Whilst you’re considering your business’ marketing efforts, you might also be taking the time to improve your shipment management. That’s where ShippyPro comes in. We can help you to save time and effort through features including Track & Trace and Label Creator. You’ll certainly appreciate having more time on your hands if proximity marketing ramps up your business!
What is proximity marketing?
Even if you haven’t heard of proximity marketing, you may have heard of its alternative name, ‘hyperlocal marketing’. It’s all about marketing to customers, and potential customers, in the right place and at the right time. It also makes use of personalised notifications to really engage customers. It targets potential customers with personalised adverts based on how close they are to a specific location.
Proximity marketing enables you to bridge the gap between online and offline marketing. It can entice customers into making a spontaneous purchase.
As many as 75% of shoppers use their phones whilst in-store. They may be using it to price-check your products against brands like Amazon, scrolling through Facebook, or sending out a quick email. By using proximity marketing, you can turn this phone usage to your advantage.
The technology for hyperlocal marketing is usually powered by beacons, which is a fast-growing market. In 2016, the global beacons technology market was valued at $519.6 million. By 2026, it’s estimated that it will reach around $56.6 billion. That’s a strong indication of how much hyperlocal marketing is set to take off in the next few years. It’s definitely a powerful marketing technique for businesses looking to grow their customer base and reach a new audience.
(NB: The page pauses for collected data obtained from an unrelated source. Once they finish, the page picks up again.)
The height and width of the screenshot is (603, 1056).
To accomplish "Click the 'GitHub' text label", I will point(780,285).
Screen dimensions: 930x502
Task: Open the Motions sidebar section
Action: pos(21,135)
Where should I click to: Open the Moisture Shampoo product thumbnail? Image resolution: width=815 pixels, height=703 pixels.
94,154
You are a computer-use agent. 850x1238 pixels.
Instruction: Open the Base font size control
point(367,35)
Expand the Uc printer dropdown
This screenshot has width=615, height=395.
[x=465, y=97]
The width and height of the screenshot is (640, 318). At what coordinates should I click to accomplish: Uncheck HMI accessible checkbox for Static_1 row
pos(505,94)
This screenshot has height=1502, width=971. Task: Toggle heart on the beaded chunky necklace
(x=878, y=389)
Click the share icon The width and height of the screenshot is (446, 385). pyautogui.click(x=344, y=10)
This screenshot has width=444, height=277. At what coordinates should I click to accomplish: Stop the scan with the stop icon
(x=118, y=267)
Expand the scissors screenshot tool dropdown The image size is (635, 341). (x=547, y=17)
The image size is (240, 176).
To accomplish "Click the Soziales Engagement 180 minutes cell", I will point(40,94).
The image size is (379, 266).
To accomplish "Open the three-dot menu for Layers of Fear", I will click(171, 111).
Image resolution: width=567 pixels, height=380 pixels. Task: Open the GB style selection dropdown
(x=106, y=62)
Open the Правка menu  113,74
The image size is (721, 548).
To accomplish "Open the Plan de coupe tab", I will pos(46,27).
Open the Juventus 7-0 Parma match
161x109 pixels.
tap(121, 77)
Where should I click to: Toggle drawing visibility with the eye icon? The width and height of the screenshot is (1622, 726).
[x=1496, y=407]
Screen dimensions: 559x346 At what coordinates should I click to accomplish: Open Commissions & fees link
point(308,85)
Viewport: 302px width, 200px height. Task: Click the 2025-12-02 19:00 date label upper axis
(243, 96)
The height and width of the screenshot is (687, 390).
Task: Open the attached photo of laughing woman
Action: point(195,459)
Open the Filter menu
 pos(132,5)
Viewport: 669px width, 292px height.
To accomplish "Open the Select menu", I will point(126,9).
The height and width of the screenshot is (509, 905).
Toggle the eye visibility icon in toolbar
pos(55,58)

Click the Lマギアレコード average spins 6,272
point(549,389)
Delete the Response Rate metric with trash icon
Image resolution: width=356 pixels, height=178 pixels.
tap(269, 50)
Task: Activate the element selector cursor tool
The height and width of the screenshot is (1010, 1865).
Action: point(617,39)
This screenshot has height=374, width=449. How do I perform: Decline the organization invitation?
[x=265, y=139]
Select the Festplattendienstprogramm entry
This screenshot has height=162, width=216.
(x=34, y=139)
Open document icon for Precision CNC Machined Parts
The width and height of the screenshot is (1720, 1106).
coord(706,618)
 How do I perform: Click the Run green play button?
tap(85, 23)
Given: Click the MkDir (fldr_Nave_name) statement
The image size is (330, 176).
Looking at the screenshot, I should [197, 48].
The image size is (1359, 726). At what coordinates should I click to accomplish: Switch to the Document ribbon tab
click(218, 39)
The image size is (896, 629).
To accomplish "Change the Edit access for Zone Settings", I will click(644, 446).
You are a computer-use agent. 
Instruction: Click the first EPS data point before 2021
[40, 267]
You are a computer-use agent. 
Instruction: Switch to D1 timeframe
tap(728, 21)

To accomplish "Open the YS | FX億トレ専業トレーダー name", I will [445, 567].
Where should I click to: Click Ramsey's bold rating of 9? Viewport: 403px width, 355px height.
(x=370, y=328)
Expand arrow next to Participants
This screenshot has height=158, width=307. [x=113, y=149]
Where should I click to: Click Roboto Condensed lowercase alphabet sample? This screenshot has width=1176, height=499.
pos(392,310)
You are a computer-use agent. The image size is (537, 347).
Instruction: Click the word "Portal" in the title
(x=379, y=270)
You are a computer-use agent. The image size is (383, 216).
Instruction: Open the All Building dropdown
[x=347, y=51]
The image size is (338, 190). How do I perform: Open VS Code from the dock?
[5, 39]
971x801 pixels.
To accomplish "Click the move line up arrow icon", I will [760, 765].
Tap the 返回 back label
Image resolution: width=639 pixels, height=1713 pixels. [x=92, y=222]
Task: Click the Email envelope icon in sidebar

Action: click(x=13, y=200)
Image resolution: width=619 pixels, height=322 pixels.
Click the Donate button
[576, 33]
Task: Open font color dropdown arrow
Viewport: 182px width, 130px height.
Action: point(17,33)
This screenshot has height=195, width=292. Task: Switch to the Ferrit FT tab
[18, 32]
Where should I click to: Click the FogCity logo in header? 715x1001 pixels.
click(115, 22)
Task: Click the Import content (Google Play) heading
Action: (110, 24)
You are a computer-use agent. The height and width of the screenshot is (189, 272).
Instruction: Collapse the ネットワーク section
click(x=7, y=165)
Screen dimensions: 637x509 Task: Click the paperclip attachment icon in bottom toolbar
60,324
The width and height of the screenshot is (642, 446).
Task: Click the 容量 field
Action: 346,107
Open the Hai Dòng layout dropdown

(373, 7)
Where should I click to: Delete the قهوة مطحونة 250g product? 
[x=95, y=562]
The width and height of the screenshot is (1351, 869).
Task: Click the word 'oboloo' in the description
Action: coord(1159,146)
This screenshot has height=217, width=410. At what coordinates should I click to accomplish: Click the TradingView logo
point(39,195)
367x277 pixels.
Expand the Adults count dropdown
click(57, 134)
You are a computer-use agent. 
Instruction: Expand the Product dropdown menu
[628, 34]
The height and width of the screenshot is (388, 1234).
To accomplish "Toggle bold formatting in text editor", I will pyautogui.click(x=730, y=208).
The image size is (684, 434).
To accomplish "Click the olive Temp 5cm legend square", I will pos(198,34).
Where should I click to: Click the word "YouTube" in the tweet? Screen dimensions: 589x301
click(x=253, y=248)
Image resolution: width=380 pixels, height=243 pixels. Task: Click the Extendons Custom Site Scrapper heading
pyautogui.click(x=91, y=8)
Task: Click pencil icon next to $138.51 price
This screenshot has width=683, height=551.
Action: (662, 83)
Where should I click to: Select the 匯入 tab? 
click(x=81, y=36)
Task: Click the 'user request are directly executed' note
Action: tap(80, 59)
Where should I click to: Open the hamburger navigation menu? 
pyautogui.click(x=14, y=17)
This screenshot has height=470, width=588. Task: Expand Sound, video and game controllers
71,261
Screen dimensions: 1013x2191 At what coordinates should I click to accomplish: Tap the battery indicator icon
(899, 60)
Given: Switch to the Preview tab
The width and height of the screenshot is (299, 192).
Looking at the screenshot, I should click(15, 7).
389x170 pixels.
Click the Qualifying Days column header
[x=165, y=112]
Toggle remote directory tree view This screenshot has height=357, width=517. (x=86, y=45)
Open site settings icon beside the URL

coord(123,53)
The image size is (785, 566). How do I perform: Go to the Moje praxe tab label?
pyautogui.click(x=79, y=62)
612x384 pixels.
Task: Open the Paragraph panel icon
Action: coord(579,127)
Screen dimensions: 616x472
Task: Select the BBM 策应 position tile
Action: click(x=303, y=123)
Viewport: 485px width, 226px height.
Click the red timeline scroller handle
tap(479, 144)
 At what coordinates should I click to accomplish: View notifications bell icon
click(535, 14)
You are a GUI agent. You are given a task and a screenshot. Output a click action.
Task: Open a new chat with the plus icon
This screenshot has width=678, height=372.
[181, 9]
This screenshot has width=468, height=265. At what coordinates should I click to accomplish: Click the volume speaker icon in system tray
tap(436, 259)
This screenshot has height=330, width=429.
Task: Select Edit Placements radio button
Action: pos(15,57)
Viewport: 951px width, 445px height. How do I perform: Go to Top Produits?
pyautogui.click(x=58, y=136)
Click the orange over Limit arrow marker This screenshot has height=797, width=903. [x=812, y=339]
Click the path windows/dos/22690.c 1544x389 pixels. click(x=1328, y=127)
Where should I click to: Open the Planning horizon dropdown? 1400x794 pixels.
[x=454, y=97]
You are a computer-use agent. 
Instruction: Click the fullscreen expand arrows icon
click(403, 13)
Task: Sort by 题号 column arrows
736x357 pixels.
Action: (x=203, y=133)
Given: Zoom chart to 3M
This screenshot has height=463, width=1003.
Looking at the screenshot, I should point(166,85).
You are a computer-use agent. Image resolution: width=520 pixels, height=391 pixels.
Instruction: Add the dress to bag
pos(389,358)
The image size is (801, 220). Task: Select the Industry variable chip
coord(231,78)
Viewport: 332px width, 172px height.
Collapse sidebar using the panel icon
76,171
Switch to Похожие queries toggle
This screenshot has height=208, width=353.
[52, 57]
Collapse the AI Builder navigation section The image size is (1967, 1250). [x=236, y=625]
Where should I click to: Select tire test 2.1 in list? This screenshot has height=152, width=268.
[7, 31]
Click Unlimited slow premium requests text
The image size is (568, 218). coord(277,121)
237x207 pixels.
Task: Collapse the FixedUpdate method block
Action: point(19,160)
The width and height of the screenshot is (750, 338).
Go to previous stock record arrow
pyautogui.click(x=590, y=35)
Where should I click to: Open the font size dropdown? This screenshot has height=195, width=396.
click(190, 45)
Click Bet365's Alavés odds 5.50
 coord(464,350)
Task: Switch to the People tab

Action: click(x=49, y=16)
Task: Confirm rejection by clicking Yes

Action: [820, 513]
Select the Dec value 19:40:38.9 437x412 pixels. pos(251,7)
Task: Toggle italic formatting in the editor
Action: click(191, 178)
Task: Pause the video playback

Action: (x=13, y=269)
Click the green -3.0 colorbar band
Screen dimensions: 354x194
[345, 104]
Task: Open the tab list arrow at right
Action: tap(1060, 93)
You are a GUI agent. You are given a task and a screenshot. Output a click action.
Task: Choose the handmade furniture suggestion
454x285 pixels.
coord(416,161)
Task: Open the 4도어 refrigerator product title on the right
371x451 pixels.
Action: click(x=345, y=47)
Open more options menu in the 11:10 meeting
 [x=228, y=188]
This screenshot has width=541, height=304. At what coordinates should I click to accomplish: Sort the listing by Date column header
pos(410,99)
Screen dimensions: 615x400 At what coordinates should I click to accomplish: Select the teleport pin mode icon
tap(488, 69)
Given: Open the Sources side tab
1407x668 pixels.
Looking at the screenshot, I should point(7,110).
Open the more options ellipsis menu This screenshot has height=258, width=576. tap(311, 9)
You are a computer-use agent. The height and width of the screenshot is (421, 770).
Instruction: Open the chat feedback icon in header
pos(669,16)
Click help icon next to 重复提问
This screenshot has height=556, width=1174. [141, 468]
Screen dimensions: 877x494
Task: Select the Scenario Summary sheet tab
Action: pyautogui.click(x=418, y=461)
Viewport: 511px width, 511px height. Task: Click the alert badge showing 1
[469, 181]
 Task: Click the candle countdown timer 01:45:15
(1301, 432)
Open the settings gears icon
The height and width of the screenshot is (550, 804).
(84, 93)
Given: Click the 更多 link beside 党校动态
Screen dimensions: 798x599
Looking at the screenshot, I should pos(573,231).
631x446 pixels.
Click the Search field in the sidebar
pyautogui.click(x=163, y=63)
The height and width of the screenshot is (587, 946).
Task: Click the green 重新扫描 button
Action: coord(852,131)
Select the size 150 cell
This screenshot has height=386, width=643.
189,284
How does proximity marketing work?
So what exactly are beacons, and how do they work? To put it simply, beacons are small, wireless devices that transmit Bluetooth signals to smartphones that are within a certain proximity of the device. If a nearby customer has Bluetooth enabled on their smartphone, and the retailer’s app downloaded, the beacon will ping them a notification.
The steps are as follows:
- Retailers place beacons in certain locations in the store, for example at the front door or in aisles with special offers
- Customers need to have a device that’s Bluetooth-enabled, and within range of the beacon
- The beacon sends a notification to the customer’s phone, and gets authorisation from the customer to communicate via the app
- The retailer sends information through the app, creating a hyper-personalised shopping experience
Retailers can send whatever information they want out to customers’ phones. They could choose to send details of special offers, or perhaps offer a unique discount that isn’t available to other customers. It’s also a great way to interact with shoppers on a more personal level. You could, for example, gamify the shopping experience into a treasure hunt, or send a quiz to customers. Proximity marketing can also be used as a way of gaining on-the-spot customer feedback.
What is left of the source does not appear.